O tom de Astrakhanov não continha nenhum traço de rancor, mágoa ou irritação. Ele acatara a bronca de Gruber como a ordem de um superior hierárquico, e simplesmente obedecera. A rotina do exército certamente não se revestia de gentileza, e pelo jeito o havia vacinado contra a ofensa fácil.

– Aqui está mais agradável, de qualquer forma – o tenente deu de ombros. – Se não somos necessários, vamos aproveitar a praia – e se voltou para mim com um sorriso. – Ponha-se à vontade também – recomendou, apontando para os meus pés.

Eu segui o conselho e tirei meus sapatos, depositando-os ao meu lado. Não estava usando meias-calças hoje, justamente porque viríamos à praia, e a areia estragaria o acessório. Então pude enfiar os pés na areia geladinha da parte que o mar alcançava na maré alta. Deixei escapar um gemido de satisfação quando meus dedos espremidos do calçado foram envolvidos pela massa bege, como que numa massagem natural. Astrakhanov riu. Ergueu a cabeça e sorveu o ar profundamente.

– Passamos tanto tempo sem nada para fazer na cidade – ele disse, de repente – podíamos ir à praia com mais frequência.

– Podemos – eu concordei, encolhendo os ombros. – Embora eu espere que a gente tenha cada vez menos tempo ocioso.

– Sim, especialmente se as coisas começarem a caminhar com aquela Aliança – Astrakhanov disse. – Por isso mesmo devemos aproveitar agora – adicionou, e, inesperadamente, ele se deitou, com a cabeça no meu colo, e os braços na nuca.

Eu ergui uma sobrancelha, para indagar que raios ele estava fazendo.

– Não seja chata, Anita – ele protestou, alcançando a minha mão e a trazendo para seus cabelos alinhados. – Faça um agrado no seu maridinho.

Eu girei os olhos para o alto, mas não retirei a mão dos cabelos dele. Eram macios, passada a camada de brilhantina, e formariam cachos nas pontas, se ele não alisasse as mechas com o pente. O tenente cerrou os olhos, senti que ele amolecia, pensei que fosse dormir. Engraçado um homem daquele tamanho se comportando como um filhote de gato.

– Eu só conheci a praia depois de adulto, sabia? – ele comentou, após um momento.

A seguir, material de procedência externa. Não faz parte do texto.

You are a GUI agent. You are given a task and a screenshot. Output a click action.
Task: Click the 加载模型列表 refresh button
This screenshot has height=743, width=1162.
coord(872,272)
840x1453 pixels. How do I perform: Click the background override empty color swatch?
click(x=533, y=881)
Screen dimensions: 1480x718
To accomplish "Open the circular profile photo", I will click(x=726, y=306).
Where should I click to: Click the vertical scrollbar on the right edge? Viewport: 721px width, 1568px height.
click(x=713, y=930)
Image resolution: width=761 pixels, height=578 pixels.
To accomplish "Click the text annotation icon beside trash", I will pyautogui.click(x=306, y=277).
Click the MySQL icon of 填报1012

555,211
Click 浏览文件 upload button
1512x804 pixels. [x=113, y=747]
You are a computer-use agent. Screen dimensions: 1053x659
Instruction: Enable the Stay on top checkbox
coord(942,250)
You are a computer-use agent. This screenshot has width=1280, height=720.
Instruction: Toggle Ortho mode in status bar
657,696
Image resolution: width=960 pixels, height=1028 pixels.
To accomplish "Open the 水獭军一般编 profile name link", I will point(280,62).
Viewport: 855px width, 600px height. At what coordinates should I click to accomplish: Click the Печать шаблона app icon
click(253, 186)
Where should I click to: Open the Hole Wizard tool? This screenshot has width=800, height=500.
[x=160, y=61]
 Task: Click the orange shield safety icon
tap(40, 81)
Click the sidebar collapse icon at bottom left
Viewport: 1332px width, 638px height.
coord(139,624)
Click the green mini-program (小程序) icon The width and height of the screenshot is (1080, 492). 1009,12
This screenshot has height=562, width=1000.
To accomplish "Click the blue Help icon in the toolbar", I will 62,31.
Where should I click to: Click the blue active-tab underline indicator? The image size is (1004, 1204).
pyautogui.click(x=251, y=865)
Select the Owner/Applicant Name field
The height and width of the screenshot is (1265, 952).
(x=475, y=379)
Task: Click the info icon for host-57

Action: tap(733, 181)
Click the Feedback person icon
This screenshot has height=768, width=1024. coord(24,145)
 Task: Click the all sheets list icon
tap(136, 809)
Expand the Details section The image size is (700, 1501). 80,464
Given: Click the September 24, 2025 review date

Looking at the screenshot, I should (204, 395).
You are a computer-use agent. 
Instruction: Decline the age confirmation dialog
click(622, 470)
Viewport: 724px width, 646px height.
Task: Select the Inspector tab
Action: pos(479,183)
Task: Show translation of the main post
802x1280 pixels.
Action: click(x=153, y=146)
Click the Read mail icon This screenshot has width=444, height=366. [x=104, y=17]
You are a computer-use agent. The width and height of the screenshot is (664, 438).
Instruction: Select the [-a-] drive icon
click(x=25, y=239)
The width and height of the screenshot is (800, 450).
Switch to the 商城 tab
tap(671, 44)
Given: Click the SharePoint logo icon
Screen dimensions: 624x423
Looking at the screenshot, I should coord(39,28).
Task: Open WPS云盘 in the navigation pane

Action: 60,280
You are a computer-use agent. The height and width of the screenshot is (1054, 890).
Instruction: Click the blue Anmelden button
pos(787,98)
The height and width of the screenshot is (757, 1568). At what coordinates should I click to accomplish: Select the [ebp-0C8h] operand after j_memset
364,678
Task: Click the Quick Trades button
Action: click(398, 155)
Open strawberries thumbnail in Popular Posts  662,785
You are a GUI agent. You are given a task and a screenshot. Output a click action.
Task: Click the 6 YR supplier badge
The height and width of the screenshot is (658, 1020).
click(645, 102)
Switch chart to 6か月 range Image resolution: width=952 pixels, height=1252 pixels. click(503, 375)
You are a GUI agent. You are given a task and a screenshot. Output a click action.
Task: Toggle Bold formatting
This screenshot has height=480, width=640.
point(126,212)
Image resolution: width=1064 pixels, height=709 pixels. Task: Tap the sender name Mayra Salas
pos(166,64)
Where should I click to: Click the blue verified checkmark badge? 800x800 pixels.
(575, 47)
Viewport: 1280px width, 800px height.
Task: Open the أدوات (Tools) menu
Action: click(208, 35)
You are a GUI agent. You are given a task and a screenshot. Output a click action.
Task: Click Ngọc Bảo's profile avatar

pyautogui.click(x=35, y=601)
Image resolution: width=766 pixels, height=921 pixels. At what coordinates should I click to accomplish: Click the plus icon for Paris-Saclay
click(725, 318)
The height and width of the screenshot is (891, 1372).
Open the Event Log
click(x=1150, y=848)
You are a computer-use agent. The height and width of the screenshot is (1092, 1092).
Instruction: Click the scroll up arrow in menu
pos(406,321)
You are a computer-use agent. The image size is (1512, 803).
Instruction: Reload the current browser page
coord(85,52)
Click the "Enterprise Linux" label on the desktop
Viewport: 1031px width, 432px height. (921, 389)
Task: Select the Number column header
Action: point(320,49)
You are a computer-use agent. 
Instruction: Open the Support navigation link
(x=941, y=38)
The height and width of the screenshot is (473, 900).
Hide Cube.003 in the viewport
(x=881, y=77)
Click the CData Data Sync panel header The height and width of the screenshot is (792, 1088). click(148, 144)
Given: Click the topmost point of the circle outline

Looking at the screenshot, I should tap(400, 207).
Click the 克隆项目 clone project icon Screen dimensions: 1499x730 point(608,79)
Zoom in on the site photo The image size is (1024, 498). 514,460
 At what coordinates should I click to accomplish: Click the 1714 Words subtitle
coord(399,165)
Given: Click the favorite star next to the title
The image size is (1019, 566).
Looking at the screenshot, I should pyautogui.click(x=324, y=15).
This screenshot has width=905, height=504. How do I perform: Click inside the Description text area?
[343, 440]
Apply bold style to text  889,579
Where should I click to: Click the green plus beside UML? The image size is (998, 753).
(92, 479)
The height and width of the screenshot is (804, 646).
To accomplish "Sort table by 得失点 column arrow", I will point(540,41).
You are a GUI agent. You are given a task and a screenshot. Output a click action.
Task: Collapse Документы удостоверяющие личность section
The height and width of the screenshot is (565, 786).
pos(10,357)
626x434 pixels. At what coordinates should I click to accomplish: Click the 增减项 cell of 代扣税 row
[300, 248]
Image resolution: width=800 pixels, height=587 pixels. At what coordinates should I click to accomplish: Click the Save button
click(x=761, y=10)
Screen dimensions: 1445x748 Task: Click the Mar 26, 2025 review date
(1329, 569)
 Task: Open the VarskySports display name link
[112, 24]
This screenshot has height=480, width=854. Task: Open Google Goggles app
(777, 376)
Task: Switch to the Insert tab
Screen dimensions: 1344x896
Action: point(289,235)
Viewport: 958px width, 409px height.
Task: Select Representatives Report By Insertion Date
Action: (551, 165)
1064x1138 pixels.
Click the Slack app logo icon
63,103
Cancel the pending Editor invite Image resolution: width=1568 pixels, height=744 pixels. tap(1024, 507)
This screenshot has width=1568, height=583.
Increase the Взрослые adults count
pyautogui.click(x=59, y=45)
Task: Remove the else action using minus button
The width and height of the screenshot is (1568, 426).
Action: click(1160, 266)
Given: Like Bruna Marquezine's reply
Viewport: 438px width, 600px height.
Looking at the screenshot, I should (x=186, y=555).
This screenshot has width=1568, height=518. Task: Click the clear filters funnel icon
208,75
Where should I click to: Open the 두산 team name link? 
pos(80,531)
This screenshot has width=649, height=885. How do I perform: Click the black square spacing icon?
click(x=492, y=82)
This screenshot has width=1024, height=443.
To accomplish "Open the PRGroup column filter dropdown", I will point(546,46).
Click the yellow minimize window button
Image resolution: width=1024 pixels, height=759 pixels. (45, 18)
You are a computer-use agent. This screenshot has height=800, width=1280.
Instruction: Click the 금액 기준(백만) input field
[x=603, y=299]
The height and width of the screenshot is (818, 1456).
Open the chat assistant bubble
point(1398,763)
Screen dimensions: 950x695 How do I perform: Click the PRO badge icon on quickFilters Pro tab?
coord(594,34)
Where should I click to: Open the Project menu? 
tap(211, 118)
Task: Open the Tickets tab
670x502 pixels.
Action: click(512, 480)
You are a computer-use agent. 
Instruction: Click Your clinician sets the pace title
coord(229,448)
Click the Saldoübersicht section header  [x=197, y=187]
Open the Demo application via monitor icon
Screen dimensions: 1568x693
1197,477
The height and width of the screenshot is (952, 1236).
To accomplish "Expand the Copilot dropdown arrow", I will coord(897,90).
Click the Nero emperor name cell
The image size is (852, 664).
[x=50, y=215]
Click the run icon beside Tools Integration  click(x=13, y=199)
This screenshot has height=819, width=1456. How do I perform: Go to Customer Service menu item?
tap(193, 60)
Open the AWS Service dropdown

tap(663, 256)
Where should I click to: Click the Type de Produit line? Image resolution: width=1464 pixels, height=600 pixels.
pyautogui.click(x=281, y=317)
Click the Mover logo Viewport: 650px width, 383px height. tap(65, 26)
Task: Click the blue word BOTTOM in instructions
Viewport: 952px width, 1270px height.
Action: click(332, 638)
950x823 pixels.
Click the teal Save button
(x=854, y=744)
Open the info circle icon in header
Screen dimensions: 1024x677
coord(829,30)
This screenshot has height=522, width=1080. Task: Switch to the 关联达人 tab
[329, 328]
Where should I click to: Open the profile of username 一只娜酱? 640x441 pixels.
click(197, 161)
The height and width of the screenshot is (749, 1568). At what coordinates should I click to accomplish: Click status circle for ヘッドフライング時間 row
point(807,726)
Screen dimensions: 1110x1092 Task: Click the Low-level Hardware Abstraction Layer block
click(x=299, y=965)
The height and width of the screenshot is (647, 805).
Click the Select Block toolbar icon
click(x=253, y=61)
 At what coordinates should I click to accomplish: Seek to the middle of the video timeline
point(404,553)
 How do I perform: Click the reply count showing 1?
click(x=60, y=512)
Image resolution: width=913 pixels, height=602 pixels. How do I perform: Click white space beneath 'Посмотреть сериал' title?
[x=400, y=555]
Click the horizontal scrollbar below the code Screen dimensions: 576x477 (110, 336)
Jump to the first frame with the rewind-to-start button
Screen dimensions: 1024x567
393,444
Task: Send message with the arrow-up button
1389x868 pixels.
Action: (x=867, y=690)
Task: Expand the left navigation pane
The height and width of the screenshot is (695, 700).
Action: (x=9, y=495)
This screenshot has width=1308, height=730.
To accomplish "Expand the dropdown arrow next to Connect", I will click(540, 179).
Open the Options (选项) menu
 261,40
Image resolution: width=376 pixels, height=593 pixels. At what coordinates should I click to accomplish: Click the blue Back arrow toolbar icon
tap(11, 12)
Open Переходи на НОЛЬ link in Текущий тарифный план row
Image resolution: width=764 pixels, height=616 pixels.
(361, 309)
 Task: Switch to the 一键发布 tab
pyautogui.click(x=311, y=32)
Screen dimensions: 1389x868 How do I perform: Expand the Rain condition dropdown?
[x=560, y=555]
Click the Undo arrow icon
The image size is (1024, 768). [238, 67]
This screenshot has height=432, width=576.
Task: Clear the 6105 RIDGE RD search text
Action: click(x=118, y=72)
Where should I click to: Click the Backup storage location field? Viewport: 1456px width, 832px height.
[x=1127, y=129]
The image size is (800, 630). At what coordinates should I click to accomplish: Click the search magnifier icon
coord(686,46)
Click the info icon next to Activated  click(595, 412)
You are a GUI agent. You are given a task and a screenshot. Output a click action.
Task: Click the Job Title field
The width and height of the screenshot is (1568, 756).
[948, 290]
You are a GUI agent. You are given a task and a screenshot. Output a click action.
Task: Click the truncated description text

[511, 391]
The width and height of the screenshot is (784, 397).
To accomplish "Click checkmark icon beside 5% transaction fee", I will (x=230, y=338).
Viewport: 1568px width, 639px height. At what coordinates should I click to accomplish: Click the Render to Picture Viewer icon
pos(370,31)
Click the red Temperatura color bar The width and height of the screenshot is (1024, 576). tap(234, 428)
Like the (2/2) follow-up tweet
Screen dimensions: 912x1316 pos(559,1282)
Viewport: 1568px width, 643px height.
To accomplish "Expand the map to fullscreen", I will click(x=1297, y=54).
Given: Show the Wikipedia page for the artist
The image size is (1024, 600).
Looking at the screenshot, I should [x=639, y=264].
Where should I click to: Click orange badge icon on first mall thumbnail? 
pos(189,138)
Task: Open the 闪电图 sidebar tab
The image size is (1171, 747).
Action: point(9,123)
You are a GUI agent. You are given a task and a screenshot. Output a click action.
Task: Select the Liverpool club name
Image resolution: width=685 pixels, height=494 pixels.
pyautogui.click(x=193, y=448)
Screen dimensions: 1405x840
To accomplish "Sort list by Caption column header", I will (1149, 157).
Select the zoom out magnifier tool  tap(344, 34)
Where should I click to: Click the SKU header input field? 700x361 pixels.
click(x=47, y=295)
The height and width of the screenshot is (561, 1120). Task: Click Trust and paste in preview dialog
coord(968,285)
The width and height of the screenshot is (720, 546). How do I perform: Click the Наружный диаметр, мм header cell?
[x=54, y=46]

– Sério? – questionei, surpresa.

– Uhum – Astrakhanov confirmou, num bocejo. – Não há muito litoral no meu país, proporcionalmente ao território, e eu sempre morei nas proximidades de Moscou. Vi o mar pela primeira vez quando fui servir o exército na Crimeia.

– Nossa. Onde eu nasci também não tinha praia perto, mas quando meu pai podia pegar férias, ele e minha mãe insistiam em nos levar para Santos. Minha mãe gosta muito do mar. Eu também gosto. Do mar e do céu. Não tem nada que represente melhor a imensidão.

– Ah, tem – discordou o tenente.

– Tem, é? – duvidei. – O quê?

– Os campos.

O silêncio caiu entre nós, quebrado apenas pelo marulho das ondas, que protestavam contra a afirmação de Astrakhanov, reafirmando sua preeminência nos símbolos da vastidão. "Campos! O que são campos perto do nosso contínuo movimento azul-esverdeado?", elas pareciam murmurar. E eu concordava com elas, até, pois os campos você podia dividir, semeá-los de variedades. Muito embora aqueles que eu conhecia não passassem mesmo de vastidões cobertas de café.

Shaganê, ty moya Shaganê! – Astrakhanov exclamou então, em russo, me sobressaltando para fora do meu devaneio, quando eu pensava que ele tinha adormecido. – Por eu ser do norte, talvez, eu estou pronto a te contar sobre os campos, sobre o centeio ondulando sob a lua, Shaganê, minha Shaganê.